Georgia overturns anti-sodomy law
Associated Press
ATLANTA (AP) — The Georgia Supreme Court overturned the state’s anti-sodomy law Nov. 23, saying it violates the Georgia Constitution’s guarantee of a right to privacy.
The court voted 6-1 to overturn the sodomy conviction of Anthony Powell,who was convicted of sodomizing his 17-year-old niece in 1996. Powell’s lawyers had argued that the sex was consensual.
The law has been the subject of previous challenges but was upheld by the U.S. Supreme Court in a landmark decision in 1986. Chief Justice Robert Benham, writing for the majority today, said it “manifestly infringes upon a constitutional provision ... which guarantees to the citizens of Georgia the right of privacy.’’
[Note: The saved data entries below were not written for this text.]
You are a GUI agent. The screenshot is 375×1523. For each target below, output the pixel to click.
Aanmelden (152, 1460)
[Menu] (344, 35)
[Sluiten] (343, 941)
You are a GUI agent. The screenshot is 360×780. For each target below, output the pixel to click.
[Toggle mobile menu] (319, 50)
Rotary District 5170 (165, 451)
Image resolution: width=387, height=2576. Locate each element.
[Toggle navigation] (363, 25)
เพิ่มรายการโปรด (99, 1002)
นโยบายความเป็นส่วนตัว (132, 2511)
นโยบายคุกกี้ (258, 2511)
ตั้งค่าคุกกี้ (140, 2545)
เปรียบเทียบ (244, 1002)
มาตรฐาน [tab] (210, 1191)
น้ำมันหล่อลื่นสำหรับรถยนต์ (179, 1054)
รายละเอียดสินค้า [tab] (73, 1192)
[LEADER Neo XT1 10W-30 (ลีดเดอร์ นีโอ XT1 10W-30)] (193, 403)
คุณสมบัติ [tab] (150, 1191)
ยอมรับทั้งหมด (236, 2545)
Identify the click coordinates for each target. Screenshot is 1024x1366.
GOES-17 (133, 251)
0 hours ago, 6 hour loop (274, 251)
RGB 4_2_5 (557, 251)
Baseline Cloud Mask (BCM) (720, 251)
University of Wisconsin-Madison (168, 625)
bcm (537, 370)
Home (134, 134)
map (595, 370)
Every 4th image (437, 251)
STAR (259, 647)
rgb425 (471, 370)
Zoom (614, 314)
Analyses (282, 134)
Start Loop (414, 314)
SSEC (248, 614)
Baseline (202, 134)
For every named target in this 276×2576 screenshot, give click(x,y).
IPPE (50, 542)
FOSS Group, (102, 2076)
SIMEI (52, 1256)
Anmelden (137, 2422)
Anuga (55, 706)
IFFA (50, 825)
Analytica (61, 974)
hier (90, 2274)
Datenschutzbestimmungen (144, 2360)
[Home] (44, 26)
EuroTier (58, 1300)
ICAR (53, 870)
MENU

In the U.S. Supreme Court decision that upheld the law, the court ruled5-4 that that consenting adults have no constitutional right to private homosexual conduct. The court reversed the federal appeals court ruling that the Georgia law,which defined sodomy as “any sexual act involving the sex organs of one person and the mouth or anus of another’’ infringes on a “fundamental’’constitutional right.
The Georgia law was challenged by Michael Hardwick, a gay Atlanta bartender who was arrested in 1982 for committing sodomy in his home.